[Excerpted passage]
The Animal Within: King Kong Then and Now. Contemporary readings of the representation of King Kong have drawn on this rich and politically fraught intellectual history, citing Kong as an example of “dark-skinned men as libidinous brutes” (Bellin 12) and the film itself as a “thinly veiled allegory on race relations” (Desser 85). Such interpretations affirm Latour’s claim that the role of the nonhuman primate as a cultural signifier resides in the process of producing meaning itself: it is necessary, he argues, to examine how “we make the primates themselves relevant to the questions we asked about them so that they could have a part in what we say of their behavior” (358; emphasis in original). In the context of sf cinema, it is necessary to ask not only what the ape might signify, but why the nonhuman primate has served as such a potent frame of reference.

[Task list]
- a) Could you transcribe the King Kong passage between "The Animal Within: King" and "frame of reference.", inclusive?
- b) Would you pick up the King Kong passage after its final sentence and continue it?

(Entries from a dataset)
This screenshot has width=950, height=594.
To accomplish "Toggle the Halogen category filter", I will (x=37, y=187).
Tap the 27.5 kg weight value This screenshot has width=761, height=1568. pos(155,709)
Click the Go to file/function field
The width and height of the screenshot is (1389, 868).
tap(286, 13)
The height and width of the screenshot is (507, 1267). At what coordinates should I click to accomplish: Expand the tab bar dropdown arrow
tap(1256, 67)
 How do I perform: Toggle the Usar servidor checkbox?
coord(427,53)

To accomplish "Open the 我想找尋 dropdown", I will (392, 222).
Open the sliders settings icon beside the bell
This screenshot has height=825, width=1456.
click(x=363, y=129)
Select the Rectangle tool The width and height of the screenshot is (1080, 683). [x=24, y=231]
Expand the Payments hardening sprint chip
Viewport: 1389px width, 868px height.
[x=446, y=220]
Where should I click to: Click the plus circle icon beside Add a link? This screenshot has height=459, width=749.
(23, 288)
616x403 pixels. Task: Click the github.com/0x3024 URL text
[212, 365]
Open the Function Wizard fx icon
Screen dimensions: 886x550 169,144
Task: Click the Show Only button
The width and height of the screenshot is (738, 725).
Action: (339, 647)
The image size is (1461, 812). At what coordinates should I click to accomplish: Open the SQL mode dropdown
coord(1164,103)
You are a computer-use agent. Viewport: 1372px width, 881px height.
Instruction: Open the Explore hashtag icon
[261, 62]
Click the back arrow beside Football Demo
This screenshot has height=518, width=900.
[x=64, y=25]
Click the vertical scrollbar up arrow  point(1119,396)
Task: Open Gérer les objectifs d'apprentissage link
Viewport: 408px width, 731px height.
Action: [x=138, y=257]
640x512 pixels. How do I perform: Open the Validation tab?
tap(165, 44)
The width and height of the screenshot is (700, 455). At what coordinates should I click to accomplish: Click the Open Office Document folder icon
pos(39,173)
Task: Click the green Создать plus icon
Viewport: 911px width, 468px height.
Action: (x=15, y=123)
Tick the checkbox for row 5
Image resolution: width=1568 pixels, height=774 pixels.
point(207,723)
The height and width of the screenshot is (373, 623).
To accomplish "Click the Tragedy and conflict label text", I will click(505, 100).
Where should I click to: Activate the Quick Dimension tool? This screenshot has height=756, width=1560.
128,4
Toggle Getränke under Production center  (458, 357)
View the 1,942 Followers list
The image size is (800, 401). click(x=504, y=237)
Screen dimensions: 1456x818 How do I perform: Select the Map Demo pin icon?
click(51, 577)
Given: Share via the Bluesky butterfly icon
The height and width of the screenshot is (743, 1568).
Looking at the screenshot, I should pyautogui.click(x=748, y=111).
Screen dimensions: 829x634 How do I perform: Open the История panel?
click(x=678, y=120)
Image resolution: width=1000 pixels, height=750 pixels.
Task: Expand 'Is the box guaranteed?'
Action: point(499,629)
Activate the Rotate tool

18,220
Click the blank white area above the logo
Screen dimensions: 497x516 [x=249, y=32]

[Answers to the tasks]
- a)
The Animal Within: King Kong Then and Now. Contemporary readings of the representation of King Kong have drawn on this rich and politically fraught intellectual history, citing Kong as an example of “dark-skinned men as libidinous brutes” (Bellin 12) and the film itself as a “thinly veiled allegory on race relations” (Desser 85). Such interpretations affirm Latour’s claim that the role of the nonhuman primate as a cultural signifier resides in the process of producing meaning itself: it is necessary, he argues, to examine how “we make the primates themselves relevant to the questions we asked about them so that they could have a part in what we say of their behavior” (358; emphasis in original). In the context of sf cinema, it is necessary to ask not only what the ape might signify, but why the nonhuman primate has served as such a potent frame of reference.

- b)
One means of addressing these issues is through a comparison of the 1933 and 2005 versions of the film.4 Technological developments and a broad change in the sociocultural meanings attached to nonhuman primates during this period produce a different narrative emphasis in the two films. Both feature cutting-edge special effects for their time: in 1933, stop-motion animation created a beast both fearsome and fantastic; and in the twenty-first century, WETA’s digital-effects team created life-like animals moving through fantastic worlds. The critical shift is that in Peter Jackson’s 2005 Kong, the ape’s expressive eyes and face evoke a sentience and subjectivity that the earlier film had intimated but not fully captured. Although director Merian Cooper and model maker Marcel Degado had briefly considered creating an anthropomorphized animal, a “half-human, half-beast,” in their 1933 production, they eventually decided to create a “Giant Terror Gorilla” (see Morton 33) that would be seen by audiences as brutish, virulent, and virile. Jackson’s story, by contrast, portrays an animal that feels, suffers, and gazes at sunsets. For many reasons, the cultural ethos of our day is more sympathetic to the idea of animal subjectivity; but transformations in digital imaging technologies also allow modern film-goers to enter more fully the imagined world of the animal. Pixels can convey facial expressions in a nuanced way that mechanized special effects were never able to capture.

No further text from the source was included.